Seawater droplet freezing threatens offshore structures, vessels and marine engine air intake systems. Yet, single droplet freezing and its link to macroscopic ice accretion are poorly understood. The paper investigates the impact of single supercooled saltwater droplets on a flat surface as its starting point. It employs the Coupled Level-Set and Volume-of-Fluid (CLSVOF) and Enthalpy-Porosity (EP) method to establish a numerical model for droplet impact freezing. The study analyzes various factors affecting single droplet spreading flow characteristics, transient heat transfer properties, and impact freezing dynamics.

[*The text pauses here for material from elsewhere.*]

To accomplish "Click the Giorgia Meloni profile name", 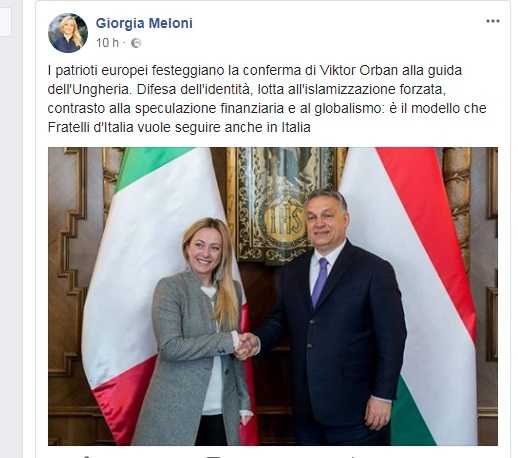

A mechanism equating the dimensionless impact time of a single droplet to the dimensionless impact time interval between multiple droplets is established. Moreover, a mathematical model predicting ice thickness on flat surfaces is proposed based on the freezing fraction corresponding to the Liquid Water Content (LWC) of single droplet. Finally, experimental results of ice accretion thickness on flat panel (ice blade) were obtained under different parametric conditions in an ice tunnel. Through comparative analysis, the validity of the proposed method for predicting ice accretion thickness on flat surfaces was confirmed. This predictive method effectively considers various factors such as salinity, velocity, temperature, and diameter, providing valuable insights for studying ice accretion on flat panels or the surfaces of complex structures.